[STATED PROBLEM A] List every U.S. patent number cited in the passage on faucet and valve cartridges.

[PASSAGE]
————————

U.S. Pat. No. 4,250,912 discloses a faucet with an extractable cartridge enclosing two plates sliding at mutual contact for the control of the water flow. The envelope of the cartridge is inserted in the faucet body in non-rotatable manner but with a possibility of axial displacement, and a shoulder of a rotatable portion of the cartridge abuts against the internal surface of a cover, in view of avoiding need for preloading springs and for severe working tolerances. Both internal plates are identical with one another. A window in the envelope of the cartridge and a recess in the rotatable portion thereof cooperate in throttling the flow in the intermediate control positions.
U.S. Pat. No. 4,331,176 discloses a replaceable cartridge valve assembly adapted for use in a sanitary fitting which includes a pair of discs, each disc having at least one opening or orifice therein to provide the valving function and an auxiliary valve means. The valve assembly is made in the form of a removable cartridge and includes an arrangement of the valve stem which cooperates with an opening in the cartridge housing to provide the auxiliary valve means for throttling downstream from the at least one disc orifice of the disc valve means to provide a stepdown in pressure drop and thereby inhibit and/or reduce cavitation and other objectionable noises.
U.S. Pat. No. 4,407,323 discloses a three-way, normally closed only, pilot air valve for supplying pressurized pilot air to a directional flow control air valve, such as, a four-way valve, a three-way valve, a two-way valve or the like, for shifting the main valve spool of such valves. The valve includes a valve body having a pilot air inlet port, a cylinder port, and an exhaust port. A tubular valve retainer member having an axial bore formed therethrough is releasably mounted in the valve body. A first passageway connects the pressurized pilot air inlet port to the cylinder port. A second passageway connects the cylinder port with the exhaust port. A captive poppet valve spool is movably mounted in the valve retainer member for controlling the flow of air through the two passageways.
U.S. Pat. No. 4,821,762 discloses a freezeless wall faucet having a removable cartridge. An elongated housing has a bore extending therethrough with an inlet end at one end and an outlet nozzle at the other end. A removable cartridge is inserted within the bore and includes the valve assembly and the handle and operating rod for moving the valve assembly. The entire working valve assembly and operating rod can be removed as a unit for replacement of O-rings or other parts. A back flow preventor is provided within the housing.
U.S. Pat. No. 4,821,765 discloses a removable cartridge type valve which has a minimum number of parts yet affords right and left hand conversion for cold and hot water usage in the same valve. A cross-shaped groove is provided on the top of the movable disk, and the stem selectively is inserted into one or the other arm of the groove. The valve also provides a secure fitment of the valve stem in the valve body through the use of a grooveless-type retaining member. Further, any tendency for bottom gasket members to be forced down out of the valve housing is eliminated by the use of an L-shaped gasket. Binding is also reduced by thinning the gasket adjacent to the intersection of the arms of the "L" on the gasket.

————————

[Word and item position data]

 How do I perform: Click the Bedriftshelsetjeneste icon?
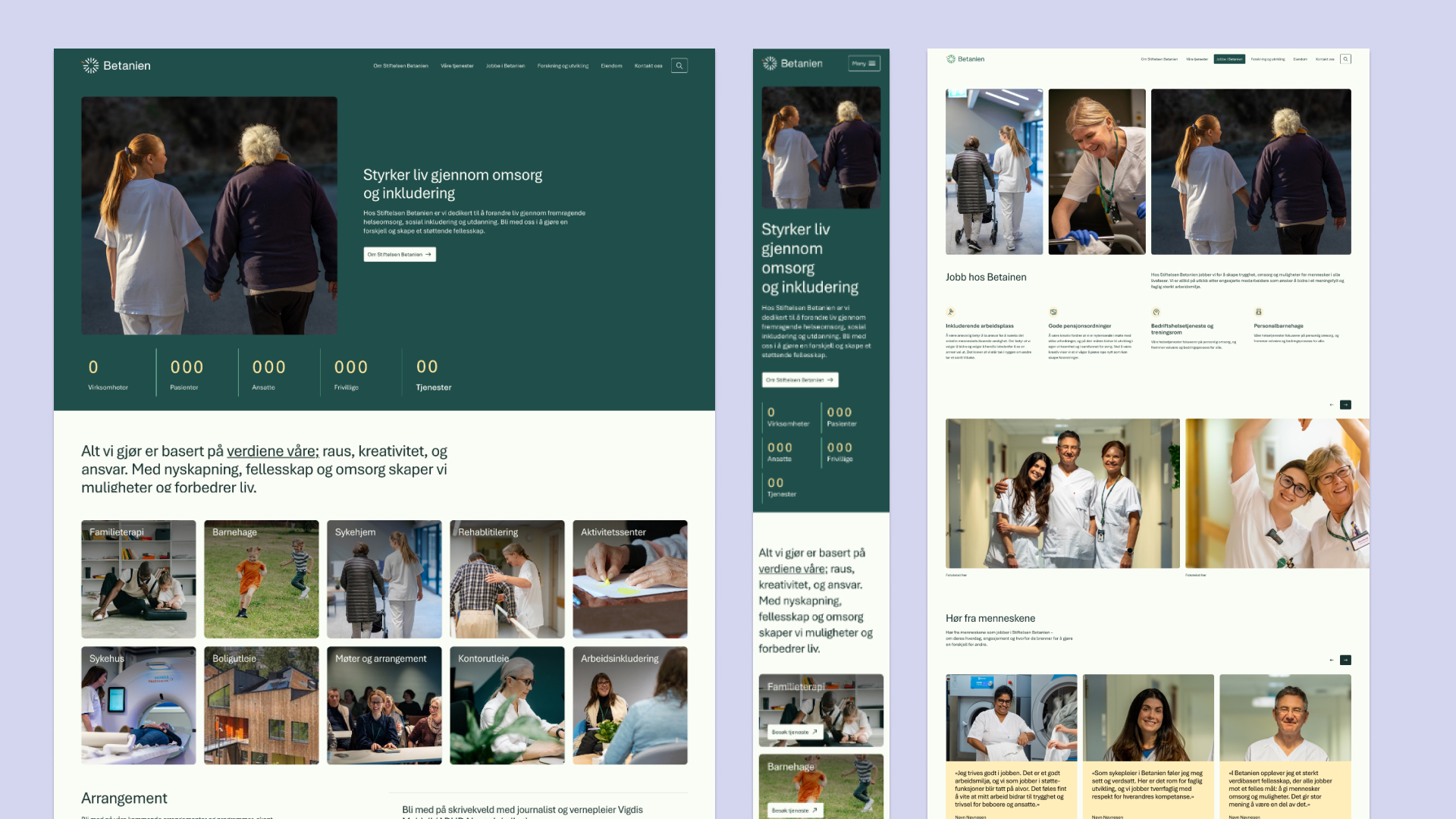click(x=1156, y=312)
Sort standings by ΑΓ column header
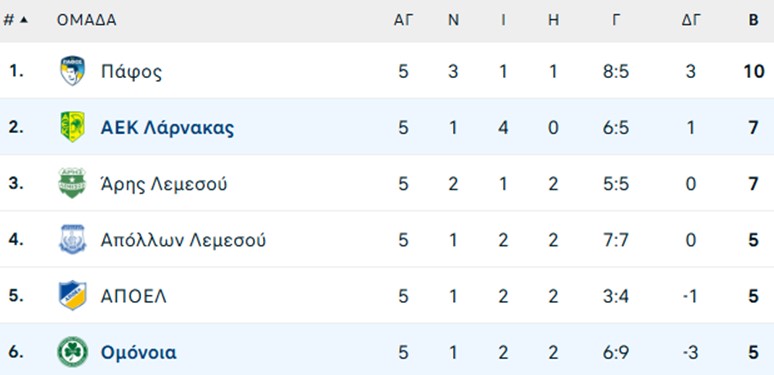 coord(403,20)
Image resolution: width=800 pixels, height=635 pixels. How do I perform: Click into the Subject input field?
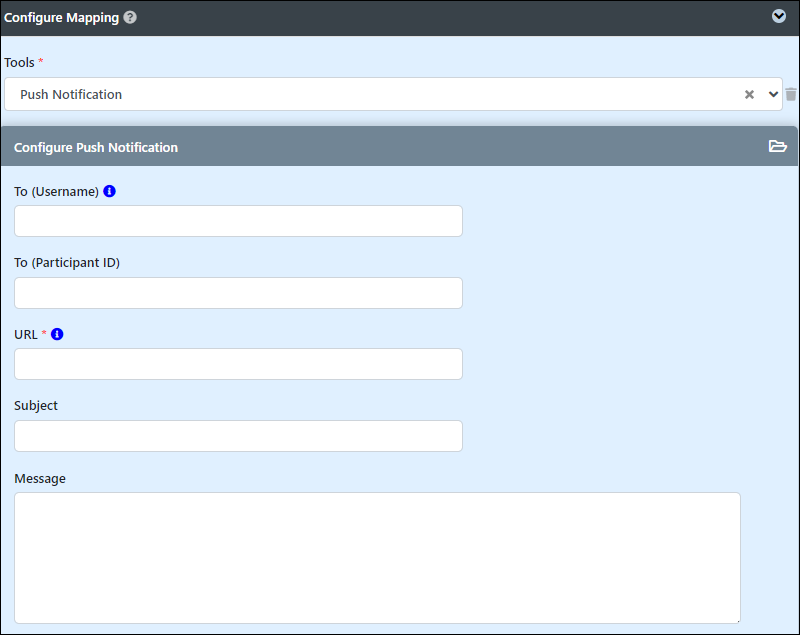238,436
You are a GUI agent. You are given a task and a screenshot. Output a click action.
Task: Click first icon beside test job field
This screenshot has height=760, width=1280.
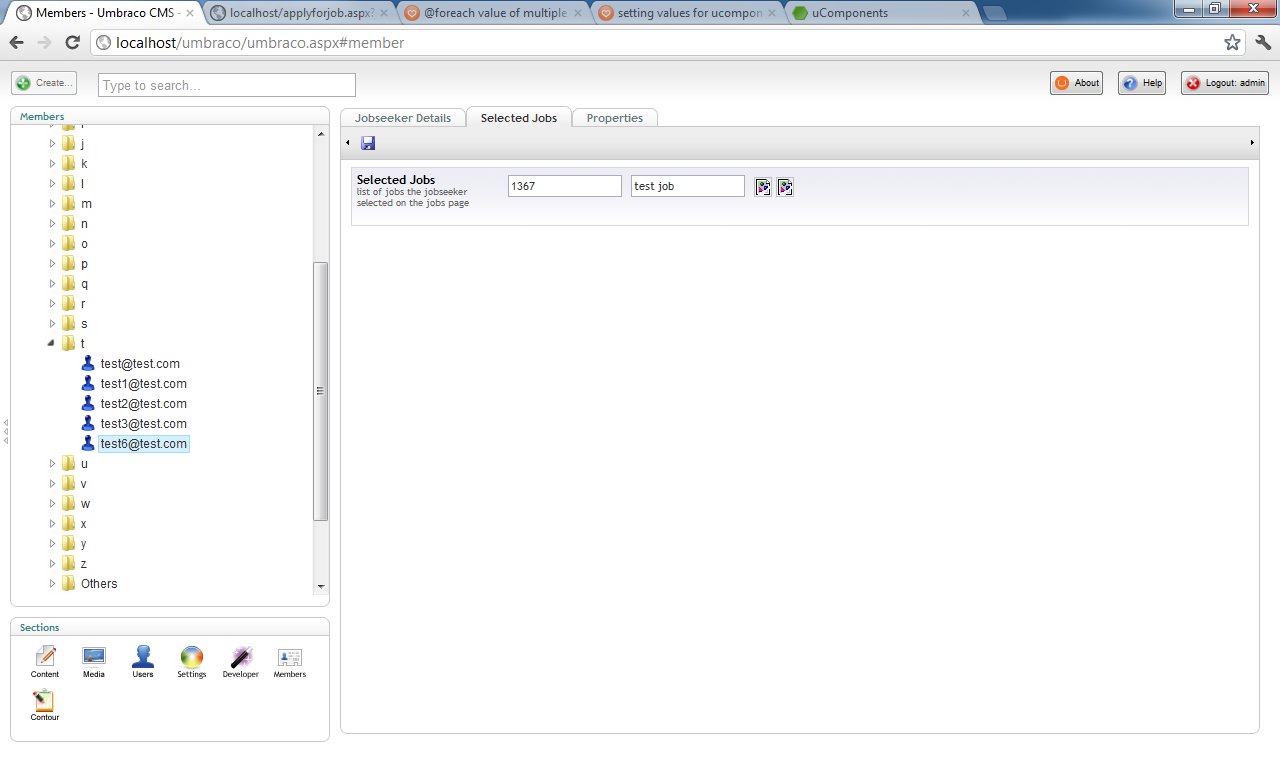click(763, 187)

————————

[STATED PROBLEM B] In the records, edit the stretch from the line containing "You are a GUI" through the end of the records by replacing "screenshot" with "screen capture" and changing nothing else. Omit the pictures from your answer.

[WRITTEN RESPONSE A]
4,250,912
4,331,176
4,407,323
4,821,762
4,821,765

[WRITTEN RESPONSE B]
You are a GUI agent. You are given a task and a screen capture. Output a click action.
Task: Click first icon beside test job field
This screen capture has height=760, width=1280.
click(763, 187)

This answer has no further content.